室内は古びたモニターと記録機器が並び、時間が止まったような空間だった。埃が舞い、鉄臭い空気が鼻をつく。志乃は迷いなく壁の隠しスイッチを押した。すると、一枚の壁面が音を立ててスライドし、奥から鉄製のキャビネットが姿を現した。その中には、分厚いファイルが何十冊も並んでいた。患者の記録、生体反応、観察映像、心理誘導の実験データ──全てが、隠されていた真実だった。


「ここにあるのよ。私の姉の記録も、あなたの記録も」志乃は手早くファイルを探り、目的のものを引き出した。F-119──藤堂柊一。表紙には赤いスタンプで“治療成功”の文字が押されている。中をめくると、そこには一枚の静止画像が挟まれていた。監視カメラの映像らしい。薄暗い廊下で、白い服の女性が階段から落下する瞬間。そのすぐそばに、誰かが立っていた。

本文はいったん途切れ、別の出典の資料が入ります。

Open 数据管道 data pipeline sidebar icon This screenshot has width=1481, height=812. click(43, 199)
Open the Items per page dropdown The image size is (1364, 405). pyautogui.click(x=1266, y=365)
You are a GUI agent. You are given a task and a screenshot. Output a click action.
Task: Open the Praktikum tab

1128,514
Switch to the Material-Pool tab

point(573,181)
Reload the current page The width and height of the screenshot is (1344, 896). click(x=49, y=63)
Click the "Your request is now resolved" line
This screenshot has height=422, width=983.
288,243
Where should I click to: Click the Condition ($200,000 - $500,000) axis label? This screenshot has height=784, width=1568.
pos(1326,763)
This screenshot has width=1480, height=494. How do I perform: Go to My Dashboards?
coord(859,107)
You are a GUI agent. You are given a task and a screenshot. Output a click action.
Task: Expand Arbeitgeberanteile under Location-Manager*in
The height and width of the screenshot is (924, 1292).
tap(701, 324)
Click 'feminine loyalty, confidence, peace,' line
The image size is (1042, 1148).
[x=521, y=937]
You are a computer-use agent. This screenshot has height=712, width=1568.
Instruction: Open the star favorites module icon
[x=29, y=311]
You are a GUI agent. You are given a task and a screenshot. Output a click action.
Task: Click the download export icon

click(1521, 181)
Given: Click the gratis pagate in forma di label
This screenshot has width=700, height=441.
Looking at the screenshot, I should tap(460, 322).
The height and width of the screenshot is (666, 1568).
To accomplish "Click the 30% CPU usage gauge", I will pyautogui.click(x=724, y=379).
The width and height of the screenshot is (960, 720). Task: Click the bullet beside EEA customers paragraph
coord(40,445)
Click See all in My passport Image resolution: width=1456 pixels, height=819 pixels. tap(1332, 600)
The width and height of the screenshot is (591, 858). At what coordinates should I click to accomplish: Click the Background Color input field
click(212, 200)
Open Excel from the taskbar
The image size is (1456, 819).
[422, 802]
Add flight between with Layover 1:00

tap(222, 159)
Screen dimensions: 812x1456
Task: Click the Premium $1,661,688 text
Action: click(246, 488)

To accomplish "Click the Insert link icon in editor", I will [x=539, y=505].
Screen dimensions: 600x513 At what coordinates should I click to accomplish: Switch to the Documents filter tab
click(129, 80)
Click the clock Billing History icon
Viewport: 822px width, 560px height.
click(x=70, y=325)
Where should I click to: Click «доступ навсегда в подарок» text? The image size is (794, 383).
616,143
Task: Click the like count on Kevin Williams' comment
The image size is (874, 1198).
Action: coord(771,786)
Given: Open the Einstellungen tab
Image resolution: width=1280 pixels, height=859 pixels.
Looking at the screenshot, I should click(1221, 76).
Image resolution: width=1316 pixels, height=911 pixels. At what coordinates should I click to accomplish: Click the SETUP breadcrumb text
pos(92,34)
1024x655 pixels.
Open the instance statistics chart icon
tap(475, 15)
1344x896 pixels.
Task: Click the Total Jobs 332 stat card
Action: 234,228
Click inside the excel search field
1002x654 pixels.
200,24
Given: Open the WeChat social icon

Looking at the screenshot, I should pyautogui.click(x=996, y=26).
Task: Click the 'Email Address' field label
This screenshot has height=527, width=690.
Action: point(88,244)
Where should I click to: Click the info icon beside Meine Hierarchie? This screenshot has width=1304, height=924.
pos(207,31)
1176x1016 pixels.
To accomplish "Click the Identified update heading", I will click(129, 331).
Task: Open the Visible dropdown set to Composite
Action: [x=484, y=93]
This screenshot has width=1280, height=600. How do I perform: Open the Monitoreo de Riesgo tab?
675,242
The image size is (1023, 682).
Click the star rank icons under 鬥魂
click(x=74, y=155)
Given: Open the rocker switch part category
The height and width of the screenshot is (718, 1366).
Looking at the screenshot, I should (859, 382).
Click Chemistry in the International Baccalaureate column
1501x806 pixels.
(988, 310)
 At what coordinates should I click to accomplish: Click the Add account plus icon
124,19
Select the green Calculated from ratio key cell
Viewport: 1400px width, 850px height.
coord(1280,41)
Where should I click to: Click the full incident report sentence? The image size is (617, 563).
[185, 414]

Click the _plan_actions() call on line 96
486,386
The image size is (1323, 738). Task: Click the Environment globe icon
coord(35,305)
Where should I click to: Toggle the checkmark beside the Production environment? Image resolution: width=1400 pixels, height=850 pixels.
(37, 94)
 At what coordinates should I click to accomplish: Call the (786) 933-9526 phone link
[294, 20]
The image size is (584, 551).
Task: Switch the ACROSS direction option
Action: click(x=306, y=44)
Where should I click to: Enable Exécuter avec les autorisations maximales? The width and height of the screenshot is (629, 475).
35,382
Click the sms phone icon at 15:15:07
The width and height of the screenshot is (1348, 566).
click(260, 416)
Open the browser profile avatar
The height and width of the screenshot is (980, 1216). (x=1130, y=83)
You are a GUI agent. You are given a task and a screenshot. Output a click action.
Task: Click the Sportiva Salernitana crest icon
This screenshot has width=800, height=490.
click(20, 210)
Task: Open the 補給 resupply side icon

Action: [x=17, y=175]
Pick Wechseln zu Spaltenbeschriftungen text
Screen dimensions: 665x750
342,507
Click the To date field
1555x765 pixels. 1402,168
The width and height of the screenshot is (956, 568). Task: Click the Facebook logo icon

「これが……俺?」柊一は言葉を失った。画像の人物は確かに彼に見える。だが、よく見ると微かに違和感があった。顔の輪郭、肩幅、体格……似ているが、どこかが違う。


「それはあなたじゃない」志乃が言った。「これ、私の姉が残した記録の一部よ。彼女は事件の夜、ここの監視システムに異常があることを突き止めていた。カメラ映像はすり替えられていたの。被写体を別の患者と入れ替えるために、AI処理された映像を利用していたのよ」


「つまり……俺は、最初から犯人に仕立て上げられていた?」


「ええ。あなたは“罪を受け入れる素質のある患者”だった。ここではそういう人間に、架空の“罪と記憶”を与えて、“回復”という名の人格改変を行っていたの」


柊一の脳裏に、三嶋の言葉が蘇った。「あなたは、殺したんですよ。恋人を、自分の手で」。あの冷ややかな微笑みとともに刷り込まれた罪悪感。だがそれは、巧妙に与えられた“罪の物語”だったのだ。


「でも、どうして……なぜそんなことを?」


志乃は答えた。「“再犯率の低い完全治療”。それがこの施設の目的。国と大手医療財団が裏で関与してるわ。重大事件の犯人や精神疾患を抱えた人間を、記憶を書き換え、罪を再構築し、“更生”させる。その成果を売りにして、実績と資金を得ているのよ」


柊一は膝から力が抜けるのを感じた。自分が信じていた“治療”も、“反省”も、全て誰かのシナリオだったのか。記憶の改ざん、映像のすり替え、情報操作──この施設は、人間の精神を実験台として扱っていた。


志乃はキャビネットの奥からもう一冊のファイルを取り出した。F-107、彼女の姉、藤崎玲。記録にはこう書かれていた。


“観察対象、他患者の映像改ざんに気づく。対応として隔離処置を提案。6月17日、失踪”


「……姉は、殺されたのよ。真実に近づいたから」


言葉の重みが空気を支配する中、突然、外から警報が鳴り響いた。志乃が顔を強張らせた。「気づかれたわ。柊一さん、この記録を持って逃げて。私は囮になる」


「そんなこと、できるわけないだろ!」


「私がここに入ったのは、真実を暴くためよ。あなたは外に出て、この記録を公表して。私たちの声を、世界に届けて……」


志乃は一瞬だけ微笑み、扉を閉めた。その後ろで、鍵がかかる音が響く。柊一は扉を叩きながら叫んだが、彼女はもう姿を見せなかった。


重たいファイルを抱え、柊一は走った。雨の音が再び強くなり、施設の外壁を激しく打つ。出口へと続く道は、果てしなく遠く、だが彼の中にはもう迷いはなかった。


記憶の迷路から抜け出した彼は今、自分自身の足で“真実”を背負い、歩き出していた。